Eisenga Michele F, Nolte Ilja M, van der Meer Peter, Bakker Stephan J L, Gaillard Carlo A J M
Department of Internal Medicine, Division of Nephrology, University of Groningen, University Medical Center Groningen, Groningen, The Netherlands.
Department of Internal Medicine, Division of Nephrology, University Medical Center Groningen, P.O. Box 30.001, 9700, RB, Groningen, The Netherlands.
BMC Nephrol. 2018 Sep 12;19(1):225. doi: 10.1186/s12882-018-1021-3.
Iron deficiency is highly prevalent in chronic kidney disease (CKD) patients. In clinical practice, iron deficiency is defined based on a combination of two commonly used markers, ferritin and transferrin saturation (TSAT). However, no consensus has been reached which cutoffs of these parameters should be applied to define iron deficiency. Hence, we aimed to assess prospectively which cutoffs of ferritin and TSAT performed optimally for outcomes in CKD patients.
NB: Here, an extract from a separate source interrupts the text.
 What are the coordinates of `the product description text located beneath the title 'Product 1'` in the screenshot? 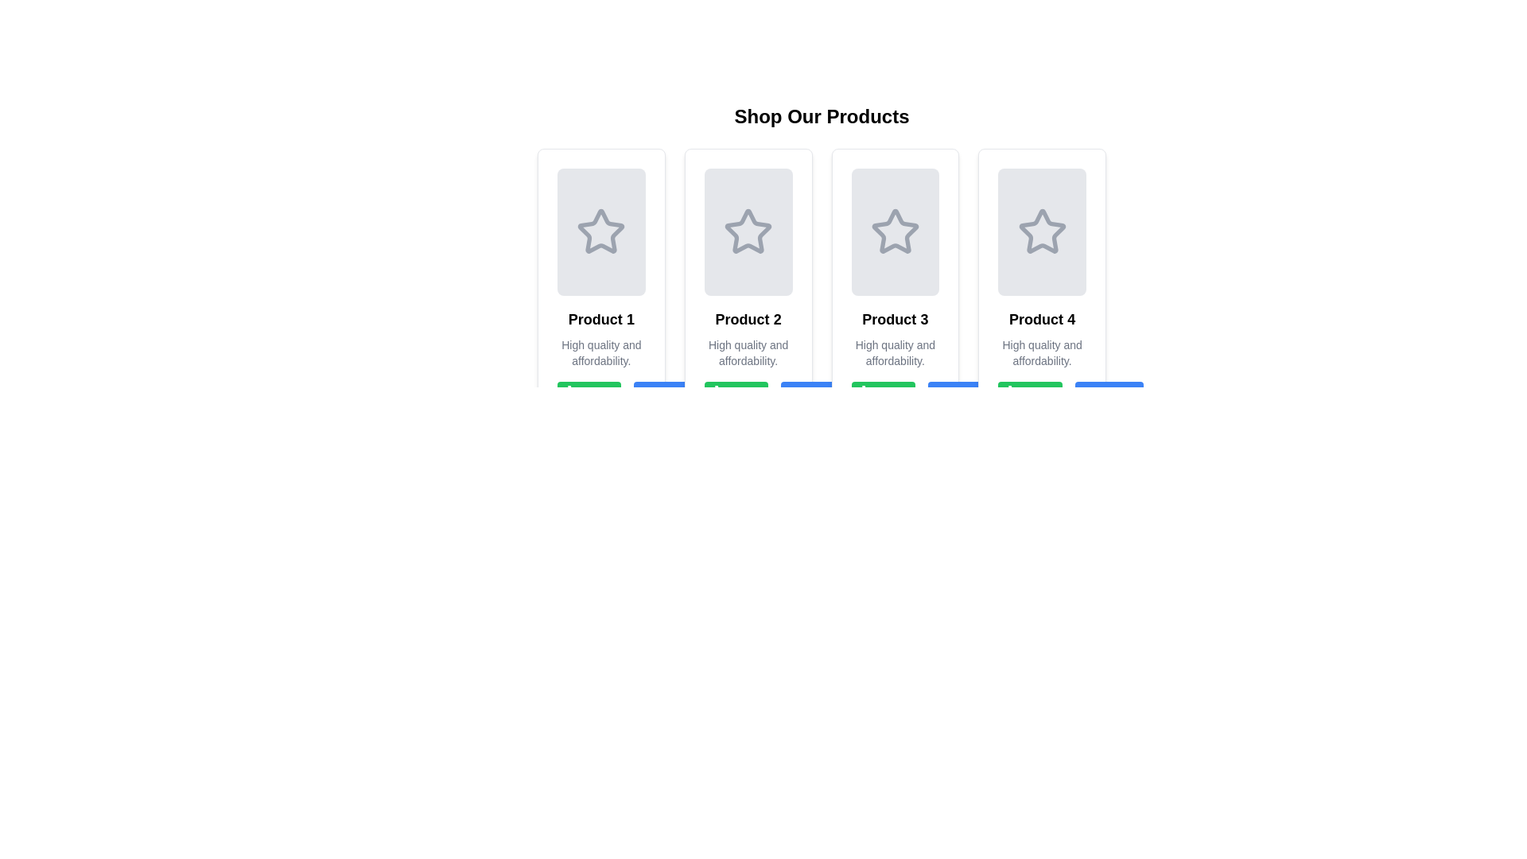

We meticulously analyzed 975 CKD community dwelling patients of the Prevention of Renal and Vascular Endstage Disease prospective study based on an estimated glomerular filtration rate < 60 ml/min/1.73m, albuminuria > 30 mg/24 h, or albumin-to-creatinine ratio ≥ 30 mg/g. Cox proportional hazard regression analyses using different sets and combinations of cutoffs of ferritin and TSAT were performed to assess prospective associations with all-cause mortality, cardiovascular mortality, and development of anemia.
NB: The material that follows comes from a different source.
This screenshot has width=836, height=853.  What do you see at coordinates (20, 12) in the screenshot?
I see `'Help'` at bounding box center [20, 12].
Of the included 975 CKD patients (62 ± 12 years, 64% male with an estimated glomerular filtration rate of 77 ± 23 ml/min/1.73m), 173 CKD patients died during a median follow-up of 8.0 (interquartile range 7.5-8.7) years of which 70 from a cardiovascular cause. Furthermore, 164 CKD patients developed anemia. The highest risk for all-cause mortality (hazard ratio, 2.83; 95% confidence interval, 1.53-5.24), cardiovascular mortality (4.15; 1.78-9.66), and developing anemia (3.07; 1.69-5.57) was uniformly observed for a TSAT< 10%, independent of serum ferritin level.
In this study, we have shown that of the traditionally used markers of iron status, reduced TSAT, especially TSAT< 10%, is most strongly associated with the risk of adverse outcomes in CKD patients irrespective of serum ferritin level, suggesting that clinicians should focus more on TSAT rather than ferritin in this patient setting. Specific attention to iron levels below this cutoff seems warranted in CKD patients.
缺铁在慢性肾脏病(CKD)患者中极为普遍。在临床实践中,缺铁是根据两种常用指标——铁蛋白和转铁蛋白饱和度(TSAT)综合定义的。然而,对于应用这些参数的哪些临界值来定义缺铁尚未达成共识。因此,我们旨在前瞻性地评估铁蛋白和TSAT的哪些临界值对CKD患者的预后最为理想。
我们基于估计肾小球滤过率<60 ml/min/1.73m²、蛋白尿>30 mg/24h或白蛋白与肌酐比值≥30 mg/g,对975例社区居住的CKD患者进行了细致分析,这些患者来自预防肾脏和血管终末期疾病前瞻性研究。使用铁蛋白和TSAT临界值的不同组及组合进行Cox比例风险回归分析,以评估与全因死亡率、心血管死亡率及贫血发生的前瞻性关联。
纳入的975例CKD患者(年龄62±12岁,64%为男性,估计肾小球滤过率为77±23 ml/min/1.73m²)中,173例患者在中位随访8.0(四分位间距7.5 - 8.7)年期间死亡,其中70例死于心血管原因。此外,164例患者发生了贫血。无论血清铁蛋白水平如何,TSAT<10%时,全因死亡率(风险比,2.83;95%置信区间,1.53 - 5.24)、心血管死亡率(4.15;1.78 - 9.66)和发生贫血(3.07;1.69 - 5.57)的风险均最高。
在本研究中,我们表明,在传统使用的铁状态指标中,TSAT降低,尤其是TSAT<10%,与CKD患者不良结局风险的关联最为强烈,无论血清铁蛋白水平如何,这表明在这种患者情况下,临床医生应更多关注TSAT而非铁蛋白。对于CKD患者,似乎有必要特别关注低于此临界值的铁水平。